_WHAT TO PRODUCE_: Retype the rows from the line containing "Identify the click" through the line containing "[Instagram] (837, 796)", including both of those lines, without changing anything.

_DATA ENTRIES_:
———

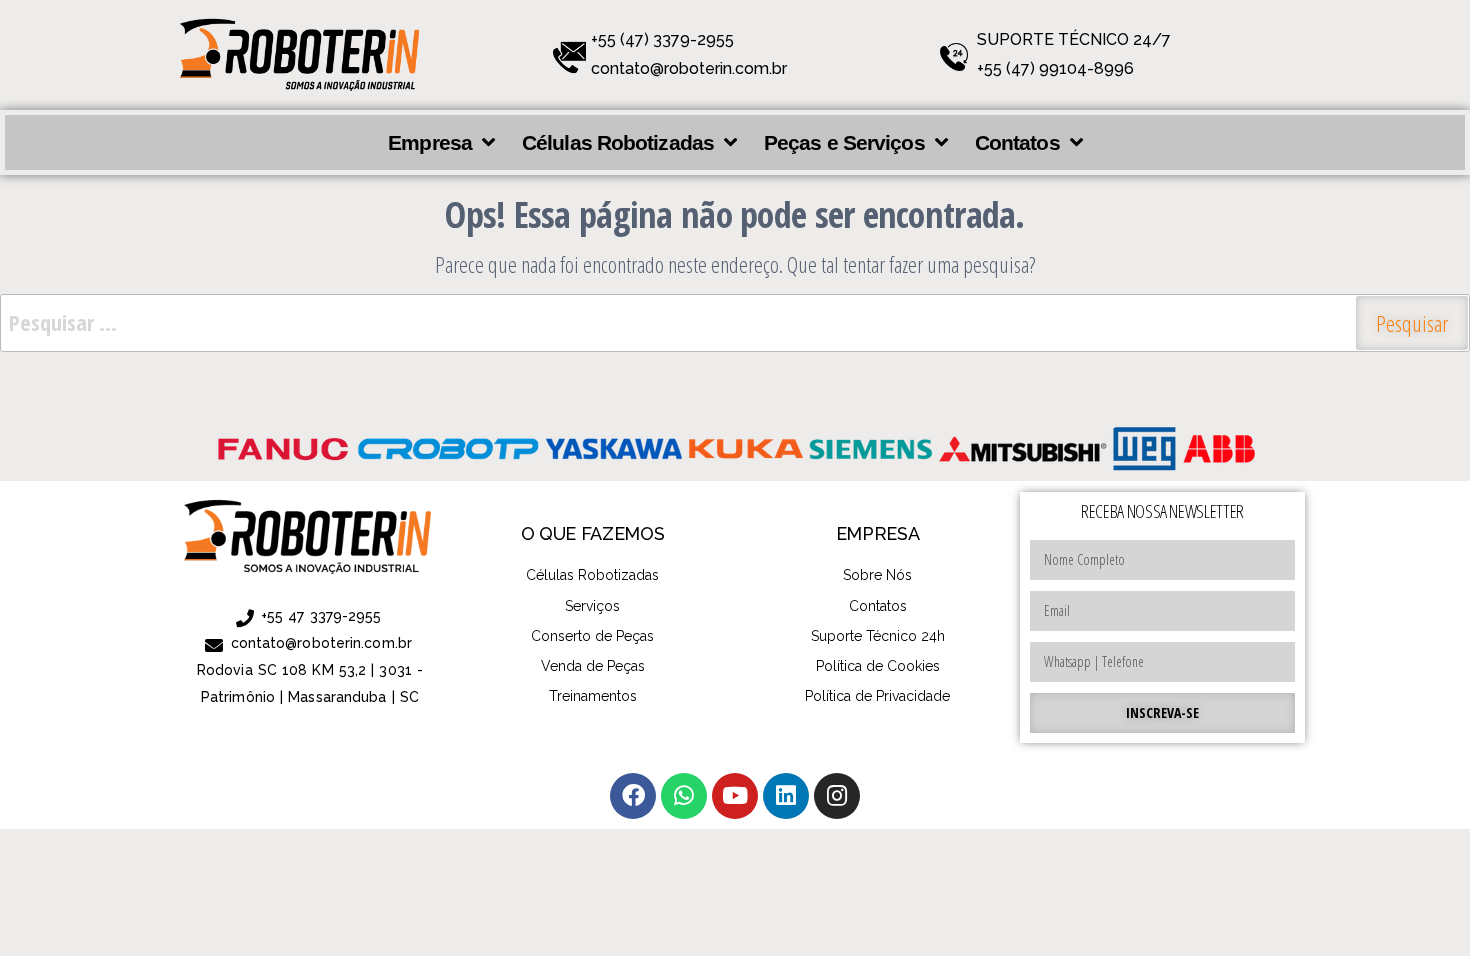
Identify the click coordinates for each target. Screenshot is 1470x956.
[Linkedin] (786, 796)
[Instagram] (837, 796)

———

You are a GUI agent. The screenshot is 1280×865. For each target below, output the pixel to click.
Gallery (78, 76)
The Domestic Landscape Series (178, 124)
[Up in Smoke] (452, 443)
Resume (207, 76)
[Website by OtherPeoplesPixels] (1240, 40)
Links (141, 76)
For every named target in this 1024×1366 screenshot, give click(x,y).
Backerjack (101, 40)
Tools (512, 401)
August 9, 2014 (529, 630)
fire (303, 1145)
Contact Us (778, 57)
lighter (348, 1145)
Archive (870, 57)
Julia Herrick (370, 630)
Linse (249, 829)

———

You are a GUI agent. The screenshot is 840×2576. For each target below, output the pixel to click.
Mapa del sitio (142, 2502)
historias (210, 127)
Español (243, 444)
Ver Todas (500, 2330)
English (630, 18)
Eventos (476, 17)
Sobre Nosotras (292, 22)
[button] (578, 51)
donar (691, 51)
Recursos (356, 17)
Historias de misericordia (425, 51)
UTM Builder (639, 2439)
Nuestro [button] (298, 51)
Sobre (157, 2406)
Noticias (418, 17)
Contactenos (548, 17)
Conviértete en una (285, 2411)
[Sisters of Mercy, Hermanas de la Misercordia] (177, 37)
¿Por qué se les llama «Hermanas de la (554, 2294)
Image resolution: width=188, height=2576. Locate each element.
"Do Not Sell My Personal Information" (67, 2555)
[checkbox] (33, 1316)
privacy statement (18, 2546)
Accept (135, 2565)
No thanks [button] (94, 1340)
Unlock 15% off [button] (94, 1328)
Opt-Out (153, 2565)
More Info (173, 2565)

———

_SOLVED EXERCISE_:
Identify the click coordinates for each target. Screenshot is 1470x956.
[Linkedin] (786, 796)
[Instagram] (837, 796)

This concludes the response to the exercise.